* _Exercise aim_: Could you please transcribe the data exactly, without the pictures?

* _Source material_:
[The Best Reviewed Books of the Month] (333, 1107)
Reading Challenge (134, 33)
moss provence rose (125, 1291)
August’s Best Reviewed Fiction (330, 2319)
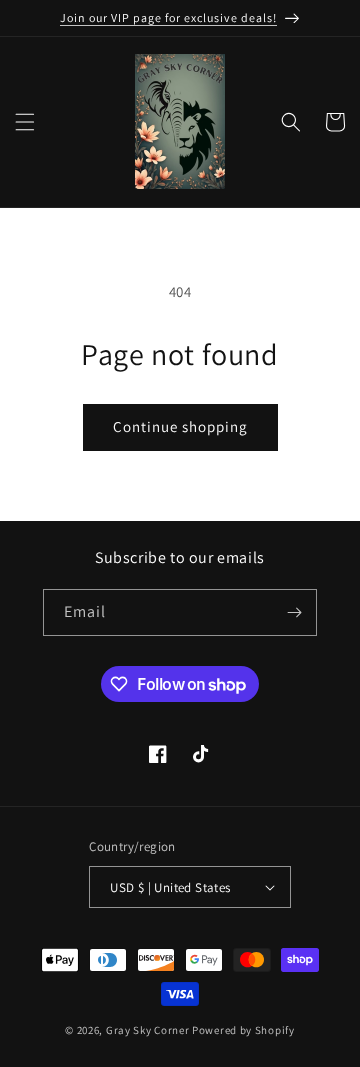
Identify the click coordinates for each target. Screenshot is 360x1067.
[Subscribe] (294, 612)
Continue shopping (180, 426)
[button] (25, 122)
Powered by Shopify (243, 1030)
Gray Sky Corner (148, 1030)
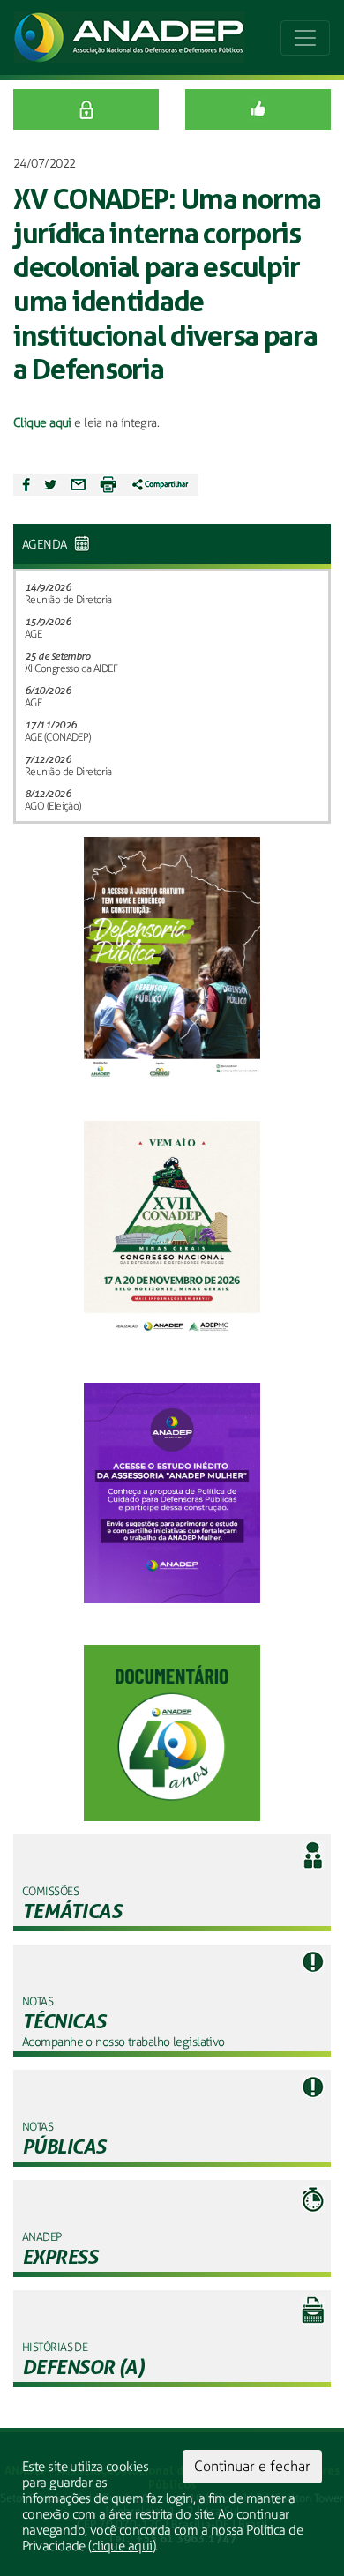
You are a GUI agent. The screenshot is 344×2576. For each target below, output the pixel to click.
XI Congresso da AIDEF (71, 668)
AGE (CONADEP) (58, 737)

* _Result for this task_:
[The Best Reviewed Books of the Month] (333, 1107)
Reading Challenge (134, 33)
moss provence rose (125, 1291)
August’s Best Reviewed Fiction (330, 2319)
Identify the click coordinates for each target. Screenshot is 360x1067.
[Subscribe] (294, 612)
Continue shopping (180, 426)
[button] (25, 122)
Powered by Shopify (243, 1030)
Gray Sky Corner (148, 1030)
You are a GUI agent. The screenshot is 344×2576. For each target below, output the pixel to click.
XI Congresso da AIDEF (71, 668)
AGE (CONADEP) (58, 737)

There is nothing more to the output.